The second reason is that I tend to sympathize with my protagonists and want to give them each a happily ever after. So, the former villains will have to learn to like the situations they are in. In doing so, they will have to change. I want to make that change plausible. We plan for each of the three stories to have a second part where they learn to accept the unhappy fate I gave them.
Let me give an apology. This story has too much telling rather than showing. This will be corrected when my co-author, Summer Hanford, gets a hold of it. It is also really too long to be a blog post, but the story requires it.
Today’s subject is George Wickham.
“I don’t want to go!” Lydia said angrily to her husband. “This is out child. I want it born with you nearby. I want you to come into the room and see me and the baby”
Wickham walked over to his wife and sat next to her on the edge of the bed. He took her in his arms and kissed her gently. “I want what is best for you,” he said.
“What’s best for me is to be with you. The Darcy’s are stuffy.”

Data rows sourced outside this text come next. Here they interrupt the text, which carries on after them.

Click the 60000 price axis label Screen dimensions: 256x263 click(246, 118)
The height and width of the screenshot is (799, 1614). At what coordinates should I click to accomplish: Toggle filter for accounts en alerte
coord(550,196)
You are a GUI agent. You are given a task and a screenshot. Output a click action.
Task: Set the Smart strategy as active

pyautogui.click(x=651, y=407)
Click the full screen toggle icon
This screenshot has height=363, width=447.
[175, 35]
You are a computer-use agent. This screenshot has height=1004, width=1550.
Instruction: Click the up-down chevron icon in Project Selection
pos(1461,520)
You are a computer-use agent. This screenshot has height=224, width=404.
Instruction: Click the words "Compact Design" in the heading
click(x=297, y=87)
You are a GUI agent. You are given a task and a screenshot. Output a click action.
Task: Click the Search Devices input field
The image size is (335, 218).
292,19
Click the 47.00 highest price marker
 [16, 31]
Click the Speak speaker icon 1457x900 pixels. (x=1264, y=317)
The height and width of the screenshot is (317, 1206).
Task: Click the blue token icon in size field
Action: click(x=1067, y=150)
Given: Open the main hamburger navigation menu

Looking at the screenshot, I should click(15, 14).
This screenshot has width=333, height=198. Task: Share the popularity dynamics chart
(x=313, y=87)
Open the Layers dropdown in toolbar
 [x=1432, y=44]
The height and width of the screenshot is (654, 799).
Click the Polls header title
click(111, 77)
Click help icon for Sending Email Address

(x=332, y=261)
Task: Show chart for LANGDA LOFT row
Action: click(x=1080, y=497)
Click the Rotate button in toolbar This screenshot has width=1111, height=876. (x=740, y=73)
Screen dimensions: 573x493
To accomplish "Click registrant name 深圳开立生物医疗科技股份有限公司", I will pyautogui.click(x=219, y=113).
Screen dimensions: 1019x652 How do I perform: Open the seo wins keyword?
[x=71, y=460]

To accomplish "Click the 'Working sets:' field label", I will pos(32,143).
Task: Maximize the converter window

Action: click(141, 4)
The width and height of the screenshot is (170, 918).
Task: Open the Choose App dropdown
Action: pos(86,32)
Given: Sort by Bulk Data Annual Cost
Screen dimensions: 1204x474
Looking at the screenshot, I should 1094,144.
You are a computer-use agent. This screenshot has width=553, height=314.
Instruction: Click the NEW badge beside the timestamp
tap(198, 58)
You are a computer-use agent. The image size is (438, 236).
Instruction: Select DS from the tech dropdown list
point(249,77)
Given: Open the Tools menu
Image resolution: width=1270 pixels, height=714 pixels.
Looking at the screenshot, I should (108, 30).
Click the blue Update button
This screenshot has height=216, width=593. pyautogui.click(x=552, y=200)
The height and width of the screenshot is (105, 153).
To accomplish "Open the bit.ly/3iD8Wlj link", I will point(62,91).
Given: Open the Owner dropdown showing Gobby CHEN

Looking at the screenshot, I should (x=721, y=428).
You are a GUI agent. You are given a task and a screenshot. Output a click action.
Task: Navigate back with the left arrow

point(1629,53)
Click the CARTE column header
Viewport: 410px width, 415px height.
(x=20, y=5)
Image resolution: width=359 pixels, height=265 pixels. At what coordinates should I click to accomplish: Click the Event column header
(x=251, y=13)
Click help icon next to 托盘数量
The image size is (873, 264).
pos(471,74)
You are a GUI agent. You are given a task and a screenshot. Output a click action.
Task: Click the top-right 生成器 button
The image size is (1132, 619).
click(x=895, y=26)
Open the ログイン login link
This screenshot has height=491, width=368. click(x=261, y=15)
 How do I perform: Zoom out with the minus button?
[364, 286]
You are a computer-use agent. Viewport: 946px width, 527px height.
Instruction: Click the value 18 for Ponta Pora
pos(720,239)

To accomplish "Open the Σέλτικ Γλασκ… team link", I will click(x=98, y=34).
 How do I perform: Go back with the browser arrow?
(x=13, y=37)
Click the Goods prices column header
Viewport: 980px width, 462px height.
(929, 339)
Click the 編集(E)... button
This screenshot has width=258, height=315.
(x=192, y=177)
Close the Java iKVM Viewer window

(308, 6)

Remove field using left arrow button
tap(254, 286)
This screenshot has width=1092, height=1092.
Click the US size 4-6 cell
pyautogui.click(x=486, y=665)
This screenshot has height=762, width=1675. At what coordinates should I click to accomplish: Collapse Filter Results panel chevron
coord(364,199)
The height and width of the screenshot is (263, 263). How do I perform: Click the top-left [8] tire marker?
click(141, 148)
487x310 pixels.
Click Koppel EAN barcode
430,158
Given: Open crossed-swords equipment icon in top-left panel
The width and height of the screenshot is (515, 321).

“Yes, but don’t say that to them. Mrs. Darcy is going to have a baby a month before you do. She will have the best care that money can buy. Darcy will see to it that you have the same care.”
She stuck her tongue out at him. “All right. But you’ve got to let me come home as soon as the baby is old enough.”
“Certainly. But I don’t want you to travel when it isn’t safe for both of you.” And he wanted to let Darcy support Lydia as long as possible. Let him pay for her. He would not turn out his wife’s pregnant sister. That was a sure thing.
The day after she left, Wickham was walking down High Street, which was near their lodgings. He was playing cards with Nickleby, and that was a sure thing. Sure that Nickleby would lose and sure that some of his losses would go into Wickham’s pockets. Wickham couldn’t resist a sure thing.
He noticed a tiny old man walking slowly across the street. Wickham was sticking to a narrow section that wasn’t fouled by the horses. A carriage with four horses rounded a curve, obviously out of control. Wickham worried that the carriage would not complete the turn and smash him against the building. There was no safety on his side of the street.
Making a dash, he ran a few yards across the street in front of the carriage, scooping up the old man in the process. He was in the way, and it was almost easier to carry him than go around him, especially since going around him would force him to come to the card game smelling of manure. Wickham put him down gently, finding the man’s head barely came up to his shoulders. Wickham steadied him, touched his hat in salute and continued on his way.
The evening exceeded his expectations. Nickleby not only lost but lost primarily to Wickham. The victory was all the sweeter since Nickleby paid in cash, not IOU’s. Wickham redeemed two small IOU’s from others in the game but still came out generously ahead.
Things did not go well for the next week. His losses weren’t large, but they were losses. While walking on High Street again, a woman who was laden with packages, dropped one without noticing it. Wickham picked it up. He briefly considered keeping it. He wasn’t a thief, but finders keepers. The package might be valuable. But there were other people on the street who might be observing him, and he was not a thief. After perhaps two seconds of thought, he sprinted after the woman and presented the package to her with a bow.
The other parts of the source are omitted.